Am Abend, wenn die Klänge mit conclamatio den Namen läuten,
Folg ich am Schicksalshimmel der Vögel wundervollen Flügen,
Die lang geschart, gleich frommen lemurenzügen,
Entschwinden in die fälligen und jenseitigen Weiten.
O Claudia, hinwandelnd durch den dämmervollen Garten,
träum ich von der göttlichen Antonias letzten Fahrten.
Ruhend auf der großen Totenbarke magst du liegen,
mögest du in der Unterwelt den Frieden finden.
Gratias ago.
Groß und ernst sahen die Augen des Knaben zu seinem älteren Bruder. Er war ein Erwachsener, hatte die bulla bereits abgelegt und damit aller Welt bezeugt, dass er in den Kreis jener aufgenommen waren, die weit mehr als ein Kind sehen konnte. Dennoch sah Titus für einen Moment den Jungen, der wahrlich nicht wie ein vom Leben gezeichneter Mann wirkte. Das Reich der Unterwelt ist eine Schattenwelt. In ihr jagen die meisten Verstorbenen einem traurigen Dasein nach. Nur wenigen gelingt es, die elysischen Felder zu erreichen. Titus hatte seinen makedonischen Lehrer nicht verstanden. Er tat es auch heute nicht, gleichwohl der Schrecken des Todes manifest vor ihm auf der Barke der Verstorbenen lag. Dennoch grauste es den Jungen als er an die Sätze dachte. „Über dich.“, antwortete Titus leise und nickte ernsthaft. Minor. Er war von je her der Liebling ihrer beider Mutter gewesen. Kälte hatte er in den Augen von Antonia erblicken können, wenn diese über den jüngeren Knaben, Titus, hin weg streiften. Er hatte sich oft nach Begegnungen mit Antonia in die Arme der Sklavin, die ihn schon gesäugt hatte, geflüchtigt. Antonia würde über Minor wachen, aber nicht über ihn: Titus. Er war alleine.

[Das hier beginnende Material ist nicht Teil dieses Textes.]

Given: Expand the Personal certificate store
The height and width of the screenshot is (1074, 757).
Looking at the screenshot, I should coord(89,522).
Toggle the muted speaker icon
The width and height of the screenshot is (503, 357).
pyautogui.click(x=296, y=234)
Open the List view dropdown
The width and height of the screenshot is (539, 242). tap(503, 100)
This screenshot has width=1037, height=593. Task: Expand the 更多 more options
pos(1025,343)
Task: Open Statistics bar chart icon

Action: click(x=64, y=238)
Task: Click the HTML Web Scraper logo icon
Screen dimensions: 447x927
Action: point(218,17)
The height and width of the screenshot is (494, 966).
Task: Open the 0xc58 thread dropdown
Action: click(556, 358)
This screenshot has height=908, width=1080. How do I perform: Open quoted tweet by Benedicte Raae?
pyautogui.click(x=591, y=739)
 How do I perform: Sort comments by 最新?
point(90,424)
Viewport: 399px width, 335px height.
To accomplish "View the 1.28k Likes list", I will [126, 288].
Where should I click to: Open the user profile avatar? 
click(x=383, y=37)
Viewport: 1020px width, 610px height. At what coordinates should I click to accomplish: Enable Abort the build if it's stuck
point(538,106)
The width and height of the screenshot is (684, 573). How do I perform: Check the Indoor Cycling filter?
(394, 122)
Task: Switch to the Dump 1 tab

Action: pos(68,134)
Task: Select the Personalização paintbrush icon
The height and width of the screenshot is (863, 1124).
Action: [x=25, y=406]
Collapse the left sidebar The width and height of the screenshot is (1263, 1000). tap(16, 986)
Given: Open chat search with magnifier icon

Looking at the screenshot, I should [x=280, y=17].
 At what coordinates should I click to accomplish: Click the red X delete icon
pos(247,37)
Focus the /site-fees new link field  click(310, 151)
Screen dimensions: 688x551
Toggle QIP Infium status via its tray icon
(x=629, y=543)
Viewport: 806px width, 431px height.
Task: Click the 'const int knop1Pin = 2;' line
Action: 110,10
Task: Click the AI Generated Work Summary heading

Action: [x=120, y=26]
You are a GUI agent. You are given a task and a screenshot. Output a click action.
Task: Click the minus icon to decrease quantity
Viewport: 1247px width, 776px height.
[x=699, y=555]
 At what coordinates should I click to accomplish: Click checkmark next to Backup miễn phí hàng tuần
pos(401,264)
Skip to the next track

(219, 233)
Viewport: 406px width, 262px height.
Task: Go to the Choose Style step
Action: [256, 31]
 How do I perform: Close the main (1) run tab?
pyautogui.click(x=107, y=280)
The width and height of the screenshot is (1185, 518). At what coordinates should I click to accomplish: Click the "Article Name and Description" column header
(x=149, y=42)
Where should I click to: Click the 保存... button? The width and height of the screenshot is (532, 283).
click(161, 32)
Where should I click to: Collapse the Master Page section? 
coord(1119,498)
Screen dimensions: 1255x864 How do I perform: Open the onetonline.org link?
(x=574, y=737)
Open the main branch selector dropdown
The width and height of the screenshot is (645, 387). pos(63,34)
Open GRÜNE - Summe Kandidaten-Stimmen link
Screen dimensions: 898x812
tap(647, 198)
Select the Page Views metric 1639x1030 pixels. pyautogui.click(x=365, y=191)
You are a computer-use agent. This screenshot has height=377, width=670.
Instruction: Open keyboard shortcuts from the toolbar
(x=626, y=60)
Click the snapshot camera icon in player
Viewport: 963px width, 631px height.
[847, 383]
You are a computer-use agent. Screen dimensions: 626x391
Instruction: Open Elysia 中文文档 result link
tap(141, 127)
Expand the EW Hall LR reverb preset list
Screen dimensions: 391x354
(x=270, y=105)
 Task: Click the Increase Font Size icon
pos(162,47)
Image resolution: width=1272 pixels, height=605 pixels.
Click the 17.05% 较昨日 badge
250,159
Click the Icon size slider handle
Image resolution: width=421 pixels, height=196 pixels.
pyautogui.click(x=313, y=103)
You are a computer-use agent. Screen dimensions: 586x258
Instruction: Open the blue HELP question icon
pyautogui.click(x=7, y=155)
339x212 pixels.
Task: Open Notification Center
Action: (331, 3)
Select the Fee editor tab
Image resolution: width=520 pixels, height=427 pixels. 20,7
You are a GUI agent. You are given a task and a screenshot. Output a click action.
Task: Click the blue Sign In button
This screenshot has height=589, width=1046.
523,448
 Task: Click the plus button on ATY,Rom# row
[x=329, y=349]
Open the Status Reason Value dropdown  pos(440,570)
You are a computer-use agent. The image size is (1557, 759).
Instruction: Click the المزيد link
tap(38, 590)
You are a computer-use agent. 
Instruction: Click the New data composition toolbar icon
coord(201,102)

Stumm senkte der Junge den Kopf und starrte auf den Boden vor sich. Zwischen den Steinen huschte ein Käfer entlang. Unbeeindruckt davon, dass die Flammen nun gesät wurden. Dass Feuer das Holz hinauf leckte und sich bis zu dem Stoffe fraß, der den Körper der einst so schönen Claudia Antonia umhüllte; Titus hob sein Angesicht nicht einen Momente lang. Er wollte nicht sehen, wie seine Mutter von dem gierigen Lodern aufgezehrt wurde. Wollte nicht wahr haben, dass seine göttergleiche Mutter doch nur eine Sterbliche aus Fleisch und Blut war. Wie eine gewöhnliche Sklavin gar. Eine, die dem Leben erlegen war. Die dem Tode geopfert wurde. Erst als Aschewolken wie zarte Schneewehen an seinen Füßen vorbei strichen, hob sich sein Kinn an und seine Augen ruhten auf dem schrecklichen Bild eines zerfressenen Körpers, der immer noch in einer Corona des gelben und roten Lichtes stand. In seinen Ohren klangen mit einem Mal laut die neniae als Echo ihres Klagens von zuvor. Sein Herz schlug langsam, dann mal schneller, dann schien es sich gar nicht mehr zu rühren.
Unfähig sich zu rühren spürte er auch nicht die rituelle Reinigung. Er merkte gar nicht, dass seine Füße widerwillig und stolpernd gehorchten, als eine Sklavin sanft seine Hand nahm. Als es hieß, die Stätte des Todes zu verlassen und mit der Familie wieder zurück zu schreiten. Keine Träne rann seine Wange herunter. Dennoch war Titus verstört. Eine Göttin starb nicht. Das war nicht möglich.